──────── QUOTED PASSAGE ────────

DCLS Q8.8 RTL Contract¶

SC-NeuroCore now has a synthesizable scalar DCLS path for delay-coded learnable-spike kernels. The implementation targets the deterministic integer-delay contract needed by the MIF core lane before a full SHD checkpoint trace is replayed through FPGA timing.

Contract¶

The layer consumes one spike stream and samples it through N_TAPS axonal delay lines. Each delayed tap is multiplied by a Q8.8 learnable weight and a Q8.8 triangular tent gate:

Text Only

delay_q88 = tap_index << 8
distance_q88 = abs(delay_q88 - centre_q88)
gate_q88 = max(0, sigma_q88 - distance_q88) << 8 / sigma_q88
contribution_q16_16 = weight_q88 * gate_q88

The accumulator is Q16.16 and the emitted output is saturated back to Q8.8. sigma_q88 <= 0 is invalid and raises invalid_sigma in RTL or a fail-closed error in the Rust/Python references.

Implemented surfaces¶

Surface	File	Role
Rust reference	`engine/src/scpn/dcls.rs`	Bit-true DCLS Q8.8 arithmetic, error boundaries, saturation telemetry
IR graph	`engine/src/ir/graph.rs`	`DclsLayer` operation and `DclsParams`
SystemVerilog emitter	`engine/src/ir/emit_sv.rs`	Emits `sc_dcls_layer_core` with packed tap offsets
Axonal delay RTL	`hdl/sc_dcls_axonal_delay.v`	DCLS-specific delay-line module preserving legacy behaviour
Tent kernel RTL	`hdl/sc_dcls_tent_kernel.v`	Q8.8 tent weighting and Q16.16 accumulation
Layer core RTL	`hdl/sc_dcls_layer_core.v`	Composes delay lines and tent kernel
Formal harness	`hdl/formal/sc_dcls_layer_core.sby`	Non-negative monotonic-input safety and valid liveness
Cosim reference	`tools/cosim_dcls_q88_vs_pytorch.py`	Python/PyTorch deterministic parity

SystemVerilog module¶

Verilog

sc_dcls_layer_core #(
    .N_TAPS(16),
    .DATA_WIDTH(16),
    .FRACTION(8),
    .ACC_WIDTH(32),
    .DELAY_DEPTH(31),
    .PTR_WIDTH(5)

──────── RECORDS SUPPLIED ────────

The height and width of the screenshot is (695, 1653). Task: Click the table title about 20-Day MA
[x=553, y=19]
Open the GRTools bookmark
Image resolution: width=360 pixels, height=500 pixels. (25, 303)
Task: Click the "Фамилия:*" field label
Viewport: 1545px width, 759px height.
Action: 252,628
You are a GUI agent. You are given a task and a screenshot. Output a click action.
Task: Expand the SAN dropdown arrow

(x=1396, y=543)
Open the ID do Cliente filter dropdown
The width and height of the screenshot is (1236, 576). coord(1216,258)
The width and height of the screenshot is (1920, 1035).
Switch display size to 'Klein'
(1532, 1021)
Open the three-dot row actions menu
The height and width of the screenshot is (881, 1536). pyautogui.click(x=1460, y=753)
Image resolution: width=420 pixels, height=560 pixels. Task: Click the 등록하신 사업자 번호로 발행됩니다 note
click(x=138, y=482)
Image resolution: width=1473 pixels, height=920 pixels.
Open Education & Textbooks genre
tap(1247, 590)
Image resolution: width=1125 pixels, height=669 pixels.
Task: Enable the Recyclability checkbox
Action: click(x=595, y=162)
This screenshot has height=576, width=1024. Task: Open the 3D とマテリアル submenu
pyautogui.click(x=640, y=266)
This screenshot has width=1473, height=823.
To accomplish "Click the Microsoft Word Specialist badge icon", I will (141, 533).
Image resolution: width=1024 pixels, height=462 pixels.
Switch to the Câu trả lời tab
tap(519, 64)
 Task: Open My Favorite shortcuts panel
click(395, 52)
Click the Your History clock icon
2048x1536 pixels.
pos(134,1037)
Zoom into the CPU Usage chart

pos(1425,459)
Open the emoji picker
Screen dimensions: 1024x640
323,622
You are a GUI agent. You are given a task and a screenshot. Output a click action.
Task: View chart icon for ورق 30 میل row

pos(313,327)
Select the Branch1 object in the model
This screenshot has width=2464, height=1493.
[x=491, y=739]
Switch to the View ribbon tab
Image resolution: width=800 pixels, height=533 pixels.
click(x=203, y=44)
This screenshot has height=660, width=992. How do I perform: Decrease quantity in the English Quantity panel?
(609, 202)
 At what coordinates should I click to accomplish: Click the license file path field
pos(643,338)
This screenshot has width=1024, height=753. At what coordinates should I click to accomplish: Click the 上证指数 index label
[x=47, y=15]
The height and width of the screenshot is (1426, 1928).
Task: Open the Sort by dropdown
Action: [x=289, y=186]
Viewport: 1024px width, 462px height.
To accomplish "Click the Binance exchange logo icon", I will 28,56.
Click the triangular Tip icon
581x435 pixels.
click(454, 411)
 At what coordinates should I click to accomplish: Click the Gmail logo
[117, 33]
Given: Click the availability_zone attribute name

────────

GIVEN EXERCISE 1: In the DCLS page, what happens when sigma_q88 is zero or negative?
GIVEN EXERCISE 2: From the DCLS page, extract the text starting at the words "The layer consumes" and ending after "the Rust/Python references.".

WORKED ANSWER 1: It is invalid and raises invalid_sigma in RTL or a fail-closed error in the Rust/Python references.

WORKED ANSWER 2:
The layer consumes one spike stream and samples it through N_TAPS axonal delay lines. Each delayed tap is multiplied by a Q8.8 learnable weight and a Q8.8 triangular tent gate:

Text Only

delay_q88 = tap_index << 8
distance_q88 = abs(delay_q88 - centre_q88)
gate_q88 = max(0, sigma_q88 - distance_q88) << 8 / sigma_q88
contribution_q16_16 = weight_q88 * gate_q88

The accumulator is Q16.16 and the emitted output is saturated back to Q8.8. sigma_q88 <= 0 is invalid and raises invalid_sigma in RTL or a fail-closed error in the Rust/Python references.